I am reading a paper titled : Efficient quantum algorithms for simulating sparse Hamiltonians available here. (I am considering pages 2-3)
Define $S_{2k}(\lambda) = \prod_{j=1}^{m}e^{H_j \lambda /2}\prod_{j'=m}^{1}e^{H_j' \lambda /2}$ for $k=1$ and matrices $H_1, \ldots, H_m$, and for $k>1$,
$S_{2k}(\lambda) = [S_{2k-2}(p_k\lambda)]^2[S_{2k-2}((1-p_k)\lambda)][S_{2k-2}(p_k\lambda)]^2$ where $p_k = (4 - 4^{1/(2k-1)})^{-1}$.
The author states without proof that $S_{2k} (\lambda)$ consists of a product of $2(m-1)5^{k-1}+1$ exponentials.
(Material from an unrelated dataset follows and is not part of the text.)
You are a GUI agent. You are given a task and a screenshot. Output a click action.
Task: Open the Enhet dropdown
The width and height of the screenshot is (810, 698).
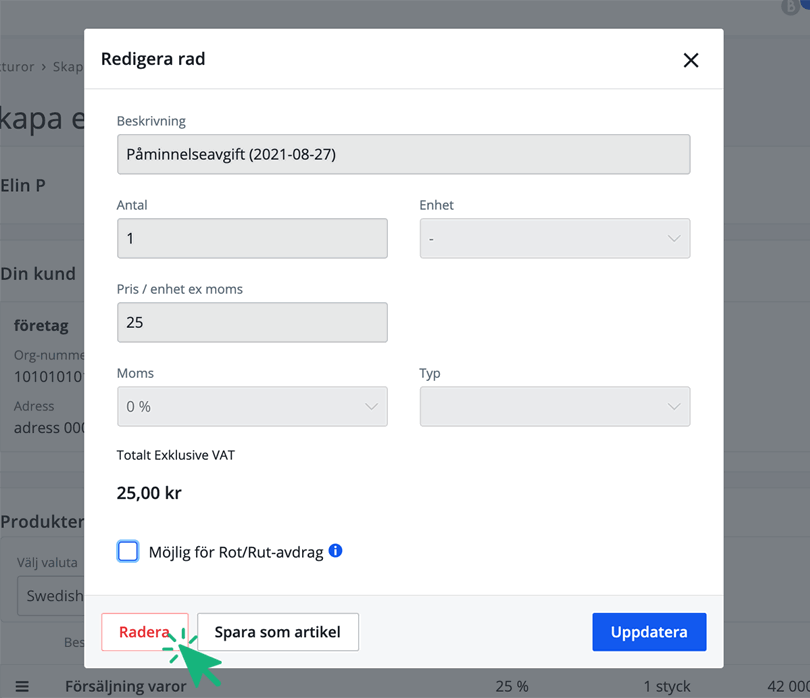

This expression seems mysterious to me.
For instance if $k=1$, then we have a product of $2m$ exponentials, whereas if $k=1$, the stated formula $2(m-1)5^0+1=2m-1$.
Ok, well how about $k=2$, then I think we should have according to the recursive formula $2(2m-1) + (2m-1) + 2(2m-1) = 5(2m-1) = 10m-5$ exponentials, whereas for $k=2$, the stated formula gives $2(m-1)5 + 1 = 10m-9$, clearly not equal.
I must be confusing something here, any insights appreciated.
Edit: Given that a matrix $A$ commutes with itself, it seems the author has taken the liberty of simplifying an expression $e^{A}e^{A} = e^{2A}$, and counted this as $1$ exponential. I'm still not sure how the overall recursive expression is generated and any help would be appreciated.
Some of the exponentials are lost because they get absorbed into other exponentials.
For example, for $k=1$:
$S_2(\lambda)=e^{H_1\frac{\lambda}{2}}...e^{H_m\frac{\lambda}{2}}e^{H_m\frac{\lambda}{2}}...e^{H_1\frac{\lambda}{2}}=e^{H_1\frac{\lambda}{2}}...e^{H_m\lambda}...e^{H_1\frac{\lambda}{2}}$
and thus the final count is indeed $2m-1$ exponentials. Every time two operators are multiplied, if the beginning of the rightmost bears the same hamiltonian as the ending of the first, then you must count one less exponential, because they collapse into one.
For general k, notice that the recursion relation requires that if the operator $S_{2(k-1)}$ contains $N_{k-1}$ exponentials, then the operator $S_{2k}$ contains $5N_{k-1}-4$ exponentials given that in the recursion defining it, there are 4 multiplications of operators that fulfill the aforementioned properties, and thus each "collision" destroys an exponential due to coincidence (and there are 4 operator "collisions"). We obtain the recursion for the number of exponentials contained in the string operator:
$$N_k=5N_{k-1}-4$$
which is solved by
$$N_k=5^{k-1}N_1-4\sum_{i=0}^{k-2}5^i=5^{k-1}(N_1-1)+1$$
which, since we showed already that $N_1=2m-1$, returns the number of exponentials quoted by the authors.